Student Loans Impact the Next Generation


A recent study by the CFP Board shows that student loans are impacting parents ability to pay for their children’s college educations.  Nearly half (47%) of parents in the United States had to borrow in order to get their own education.  Of those parents, nearly 33% are still paying back their own loans and 15% still have more than $25,000 to repay.   This growing trend not only hinders their ability to save for their children’s college but also their ability to save for their own retirement.    Many are counting on financial aid or are leaving college expenses up to their children.

The study shows that there are a few contributing factors to this trend.  The first is what many advisors believe is a slow recovering economy.    Since 2008, the economy has experienced historically high unemployment rates which makes it more difficult for people to pay their loans back consistently.  New college graduates are graduating with thousands of dollars in student loans, but don’t have the income to support those monthly payments.

A second factor is the rapidly increasing costs of education.  Since the 1970s both private and public college costs have risen by an average of just over 6% annually.  That is twice the rate of inflation.  Unless you have high income or many years to invest and plan, it’s difficult to save enough for your children to cover their full tuition.

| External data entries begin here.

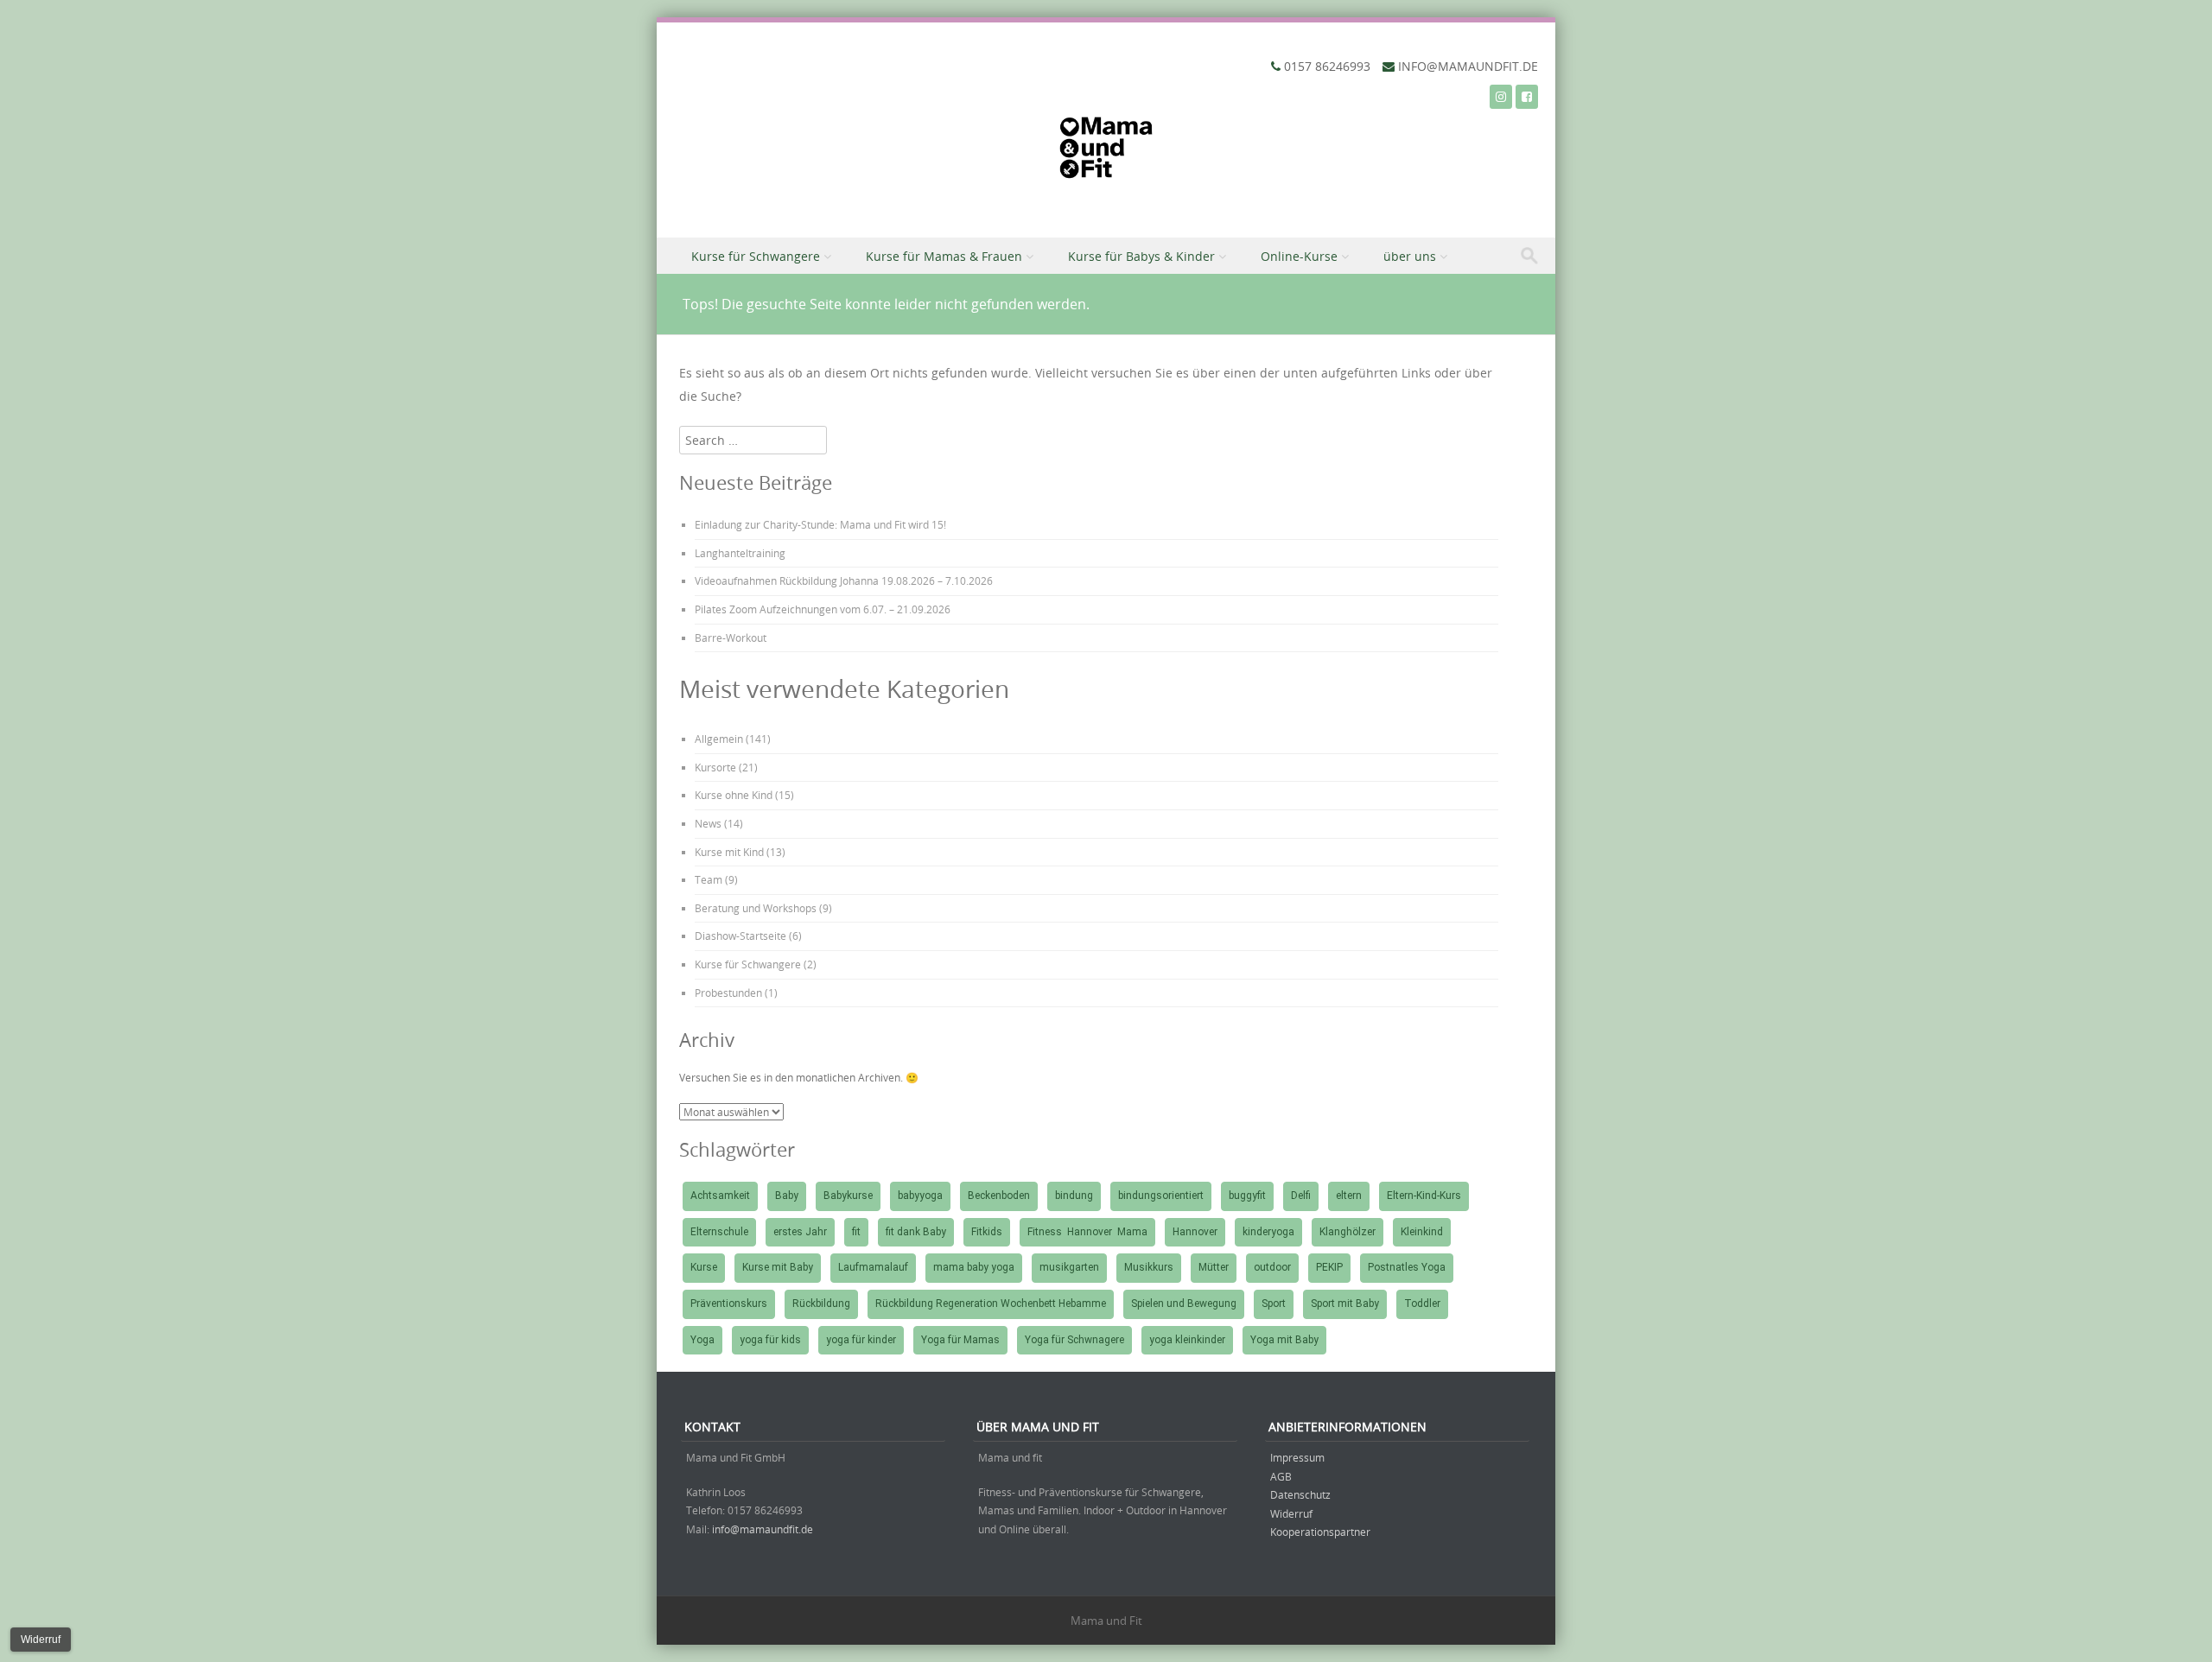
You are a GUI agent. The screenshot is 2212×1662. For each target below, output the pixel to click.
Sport (1274, 1303)
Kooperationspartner (1320, 1531)
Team (708, 879)
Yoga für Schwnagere (1074, 1340)
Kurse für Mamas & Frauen (944, 256)
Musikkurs (1148, 1267)
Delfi (1301, 1195)
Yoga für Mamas (960, 1340)
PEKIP (1329, 1267)
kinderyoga (1268, 1232)
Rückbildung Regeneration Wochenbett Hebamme (990, 1303)
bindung (1074, 1195)
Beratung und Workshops (756, 908)
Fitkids (986, 1232)
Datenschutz (1300, 1494)
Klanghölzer (1347, 1232)
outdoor (1272, 1267)
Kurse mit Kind (729, 852)
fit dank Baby (916, 1232)
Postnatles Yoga (1407, 1267)
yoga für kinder (861, 1340)
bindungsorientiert (1161, 1195)
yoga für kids (770, 1340)
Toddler (1422, 1303)
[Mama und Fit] (1106, 151)
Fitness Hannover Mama (1087, 1232)
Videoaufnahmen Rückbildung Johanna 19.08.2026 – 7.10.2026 (844, 580)
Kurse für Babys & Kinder (1141, 256)
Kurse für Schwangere (755, 256)
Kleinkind (1422, 1232)
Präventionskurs (728, 1303)
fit (856, 1232)
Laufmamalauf (873, 1267)
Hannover (1195, 1232)
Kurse (703, 1267)
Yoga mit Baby (1284, 1340)
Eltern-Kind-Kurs (1424, 1195)
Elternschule (719, 1232)
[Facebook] (1526, 96)
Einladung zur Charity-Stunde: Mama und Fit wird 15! (820, 524)
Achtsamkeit (720, 1195)
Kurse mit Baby (777, 1267)
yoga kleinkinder (1187, 1340)
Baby (786, 1195)
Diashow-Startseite (740, 935)
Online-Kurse (1299, 256)
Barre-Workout (730, 637)
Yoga (702, 1340)
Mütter (1213, 1267)
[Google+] (1501, 96)
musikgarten (1069, 1267)
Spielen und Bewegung (1183, 1303)
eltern (1349, 1195)
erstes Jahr (800, 1232)
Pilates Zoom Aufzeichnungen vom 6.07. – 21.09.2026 (822, 609)
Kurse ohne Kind (733, 795)
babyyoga (920, 1195)
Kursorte (715, 767)
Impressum (1297, 1457)
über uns (1409, 256)
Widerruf (1291, 1513)
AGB (1281, 1476)
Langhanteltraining (740, 553)
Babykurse (848, 1195)
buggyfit (1247, 1195)
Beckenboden (999, 1195)
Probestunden (728, 992)
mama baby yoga (973, 1267)
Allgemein (719, 738)
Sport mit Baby (1345, 1303)
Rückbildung (821, 1303)
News (708, 823)
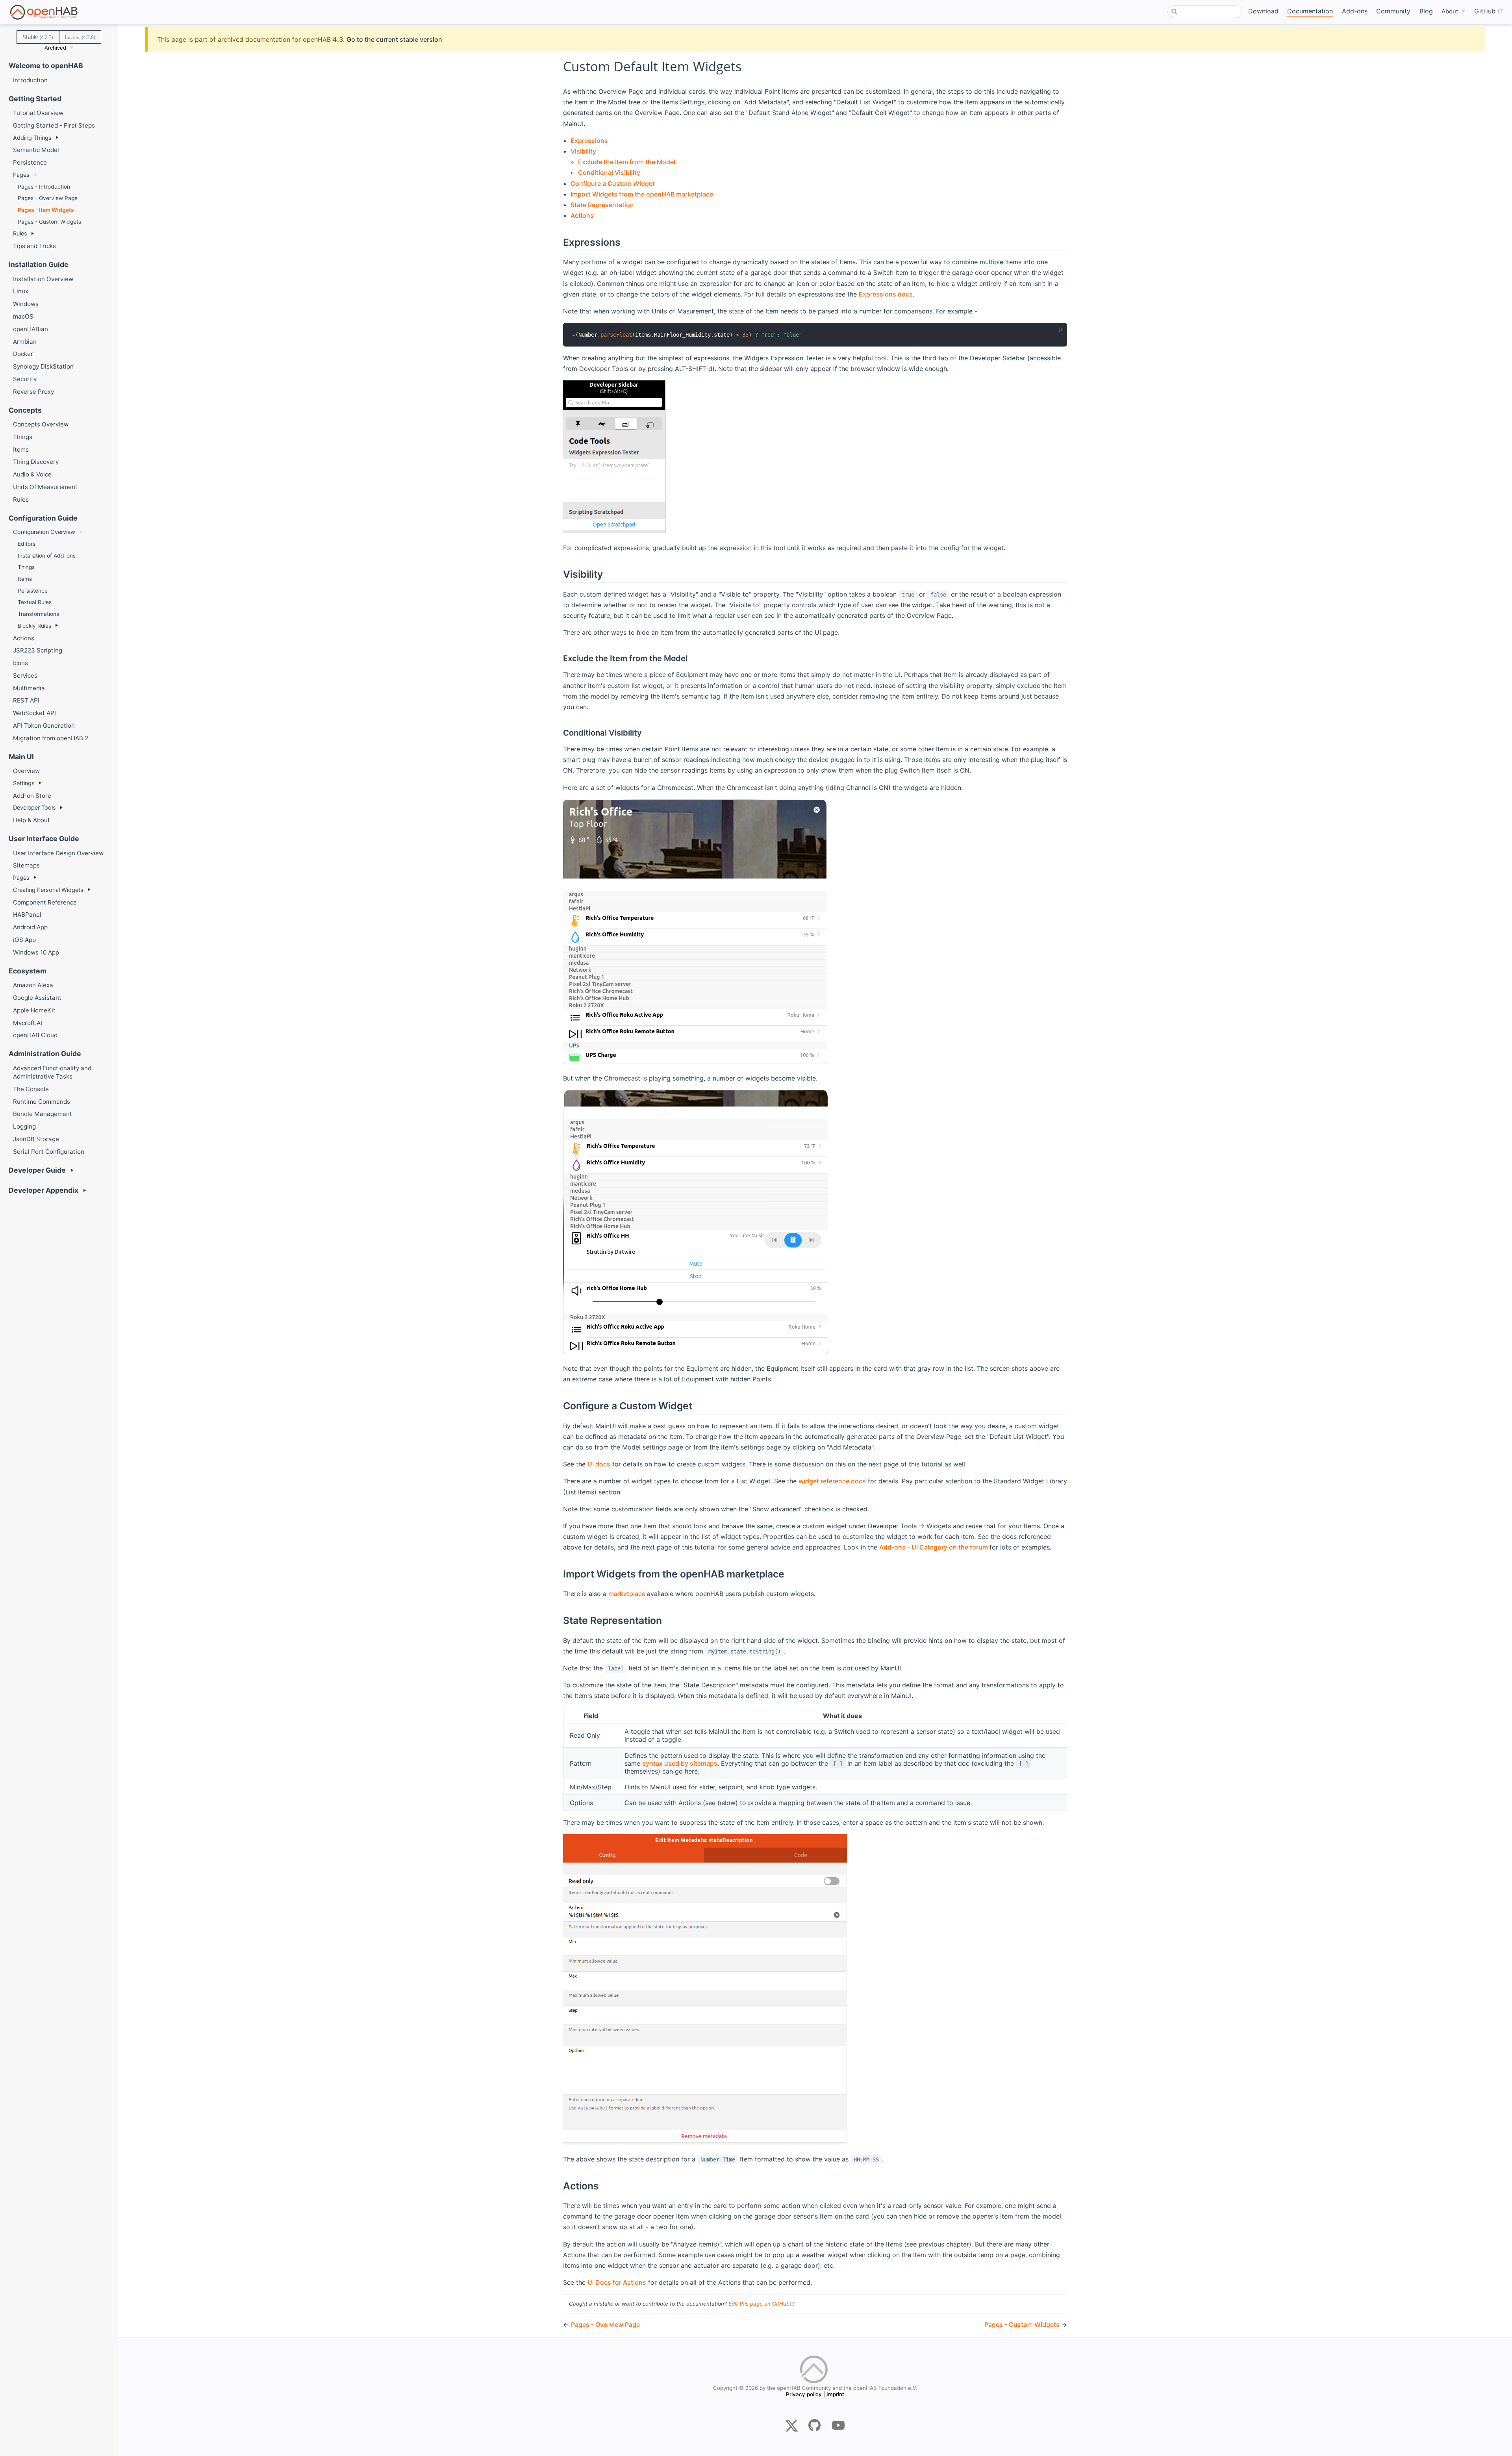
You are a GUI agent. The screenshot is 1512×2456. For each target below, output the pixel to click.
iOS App (24, 939)
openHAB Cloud (35, 1035)
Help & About (31, 820)
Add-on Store (32, 795)
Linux (20, 291)
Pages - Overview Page (48, 198)
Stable (38, 37)
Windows (26, 304)
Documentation (1310, 11)
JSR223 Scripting (37, 650)
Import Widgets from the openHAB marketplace (642, 194)
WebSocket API (34, 713)
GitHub (1488, 11)
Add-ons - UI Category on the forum (934, 1547)
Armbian (25, 341)
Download (1263, 11)
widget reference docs (832, 1481)
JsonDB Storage (36, 1139)
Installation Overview (43, 279)
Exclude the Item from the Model (626, 162)
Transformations (38, 614)
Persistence (30, 162)
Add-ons (1354, 11)
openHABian (30, 329)
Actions (23, 638)
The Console (31, 1089)
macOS (23, 316)
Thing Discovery (36, 461)
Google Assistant (37, 997)
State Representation (602, 205)
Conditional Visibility (609, 172)
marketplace (627, 1594)
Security (25, 379)
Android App (30, 927)
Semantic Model (36, 150)
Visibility (583, 151)
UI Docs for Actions (616, 2282)
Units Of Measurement (45, 487)
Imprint (835, 2394)
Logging (24, 1126)
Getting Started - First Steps (54, 125)
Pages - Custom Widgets (49, 222)
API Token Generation (44, 725)
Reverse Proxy (33, 391)
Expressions (589, 141)
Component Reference (45, 902)
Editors (26, 544)
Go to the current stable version (394, 39)
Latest (80, 37)
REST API (26, 700)
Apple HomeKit (34, 1010)
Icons (20, 663)
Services (25, 675)
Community (1393, 11)
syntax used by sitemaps (679, 1763)
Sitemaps (26, 865)
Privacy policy (804, 2394)
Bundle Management (42, 1114)
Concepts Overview (41, 424)
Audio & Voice (32, 474)
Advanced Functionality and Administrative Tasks (52, 1072)
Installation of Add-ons (47, 555)
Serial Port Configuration (48, 1151)
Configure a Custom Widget (613, 183)
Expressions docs (886, 294)
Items (21, 449)
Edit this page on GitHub (761, 2303)
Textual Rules (35, 602)
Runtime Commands (41, 1101)
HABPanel (27, 914)
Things (22, 437)
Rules (21, 499)
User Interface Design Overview (58, 853)
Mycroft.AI (27, 1023)
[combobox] (1204, 12)
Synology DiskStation (43, 366)
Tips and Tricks (34, 246)
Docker (23, 354)
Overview (26, 771)
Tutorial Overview (38, 113)
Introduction (30, 80)
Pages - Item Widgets (46, 210)
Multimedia (29, 688)
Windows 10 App (36, 952)
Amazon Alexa (33, 985)
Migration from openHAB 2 (50, 738)
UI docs (598, 1464)
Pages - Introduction (44, 187)
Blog (1426, 11)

A third factor is the increasing cost of living and savings priorities.  The study states that 40% of parents said that building an emergency fund is their top priority with extra cash flow.  Second on the list was saving for retirement at nearly 33% of parents.  Third on the list was their children’s education at 31%.  With an abundance of financial goals and limited cash flow, it is difficult for parents to meet expectations of achieving all three with their savings.